> Problem to work on
Take the lines from the one containing "Given: Click the stop session square icon" through the end of the material and write them out exactly, omitting pictures.
● ● ● ● ● ● ●
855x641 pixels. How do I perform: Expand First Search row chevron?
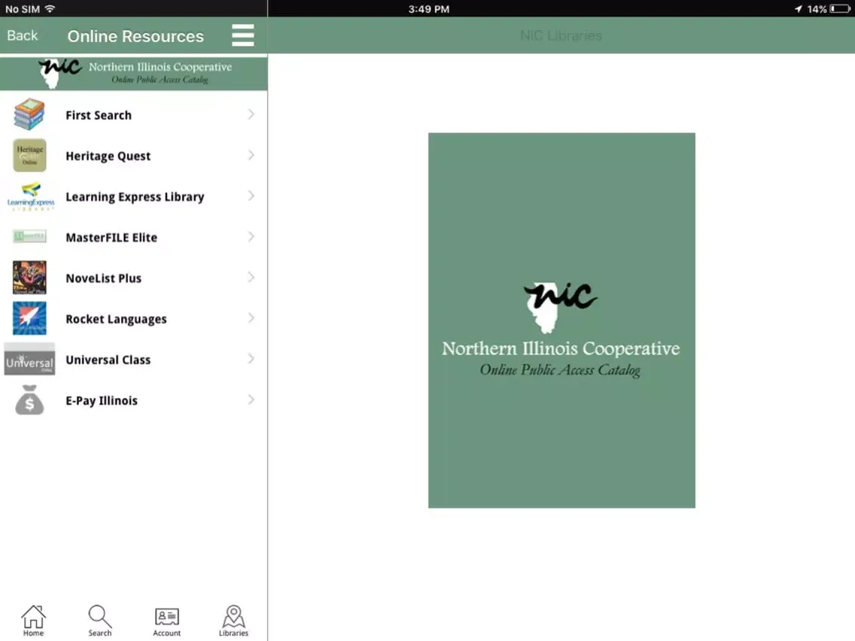coord(251,114)
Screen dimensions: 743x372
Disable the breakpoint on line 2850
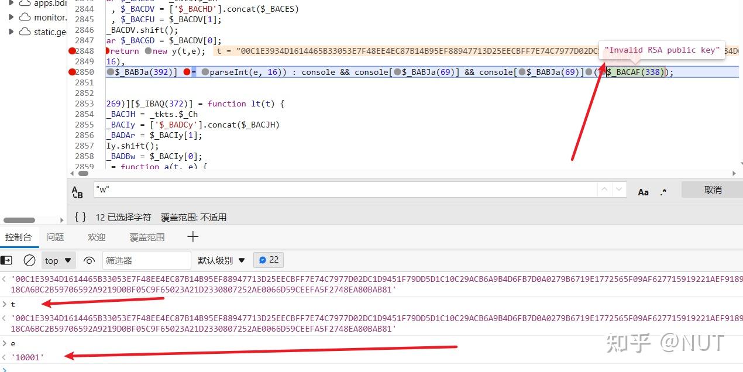pyautogui.click(x=73, y=71)
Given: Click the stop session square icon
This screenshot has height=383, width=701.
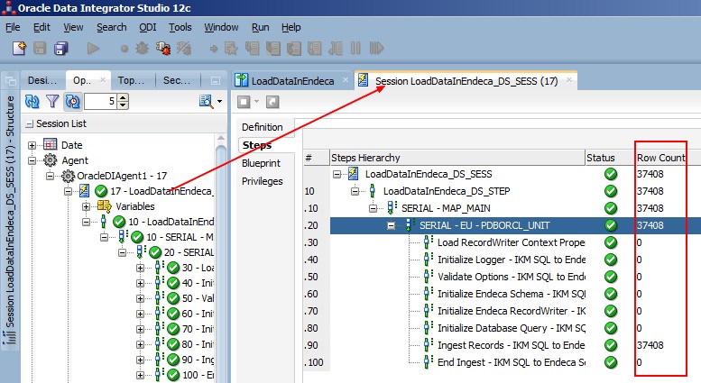Looking at the screenshot, I should pos(243,102).
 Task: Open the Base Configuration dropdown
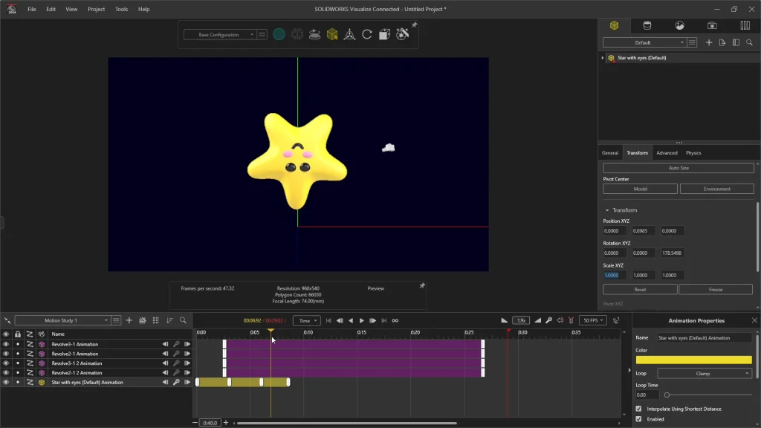(x=219, y=35)
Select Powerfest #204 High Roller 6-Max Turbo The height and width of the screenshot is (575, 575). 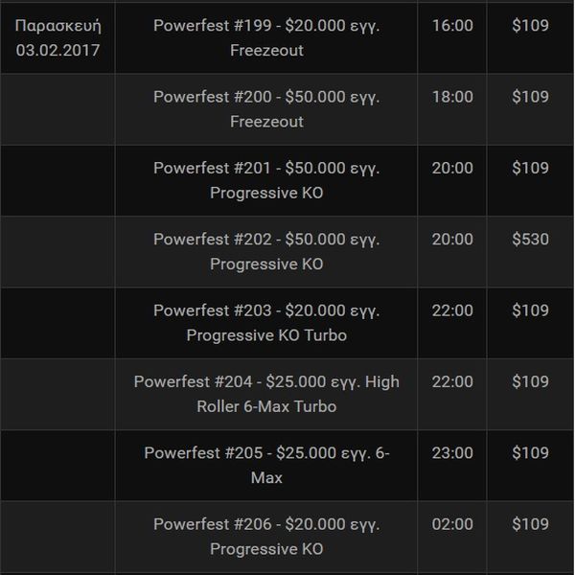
● ● ● ● ● ● ●
> Result of the task
Given: Click the stop session square icon
This screenshot has height=383, width=701.
Looking at the screenshot, I should pos(243,102).
 Task: Open the Base Configuration dropdown
(x=219, y=35)
Select Powerfest #204 High Roller 6-Max Turbo The height and width of the screenshot is (575, 575). 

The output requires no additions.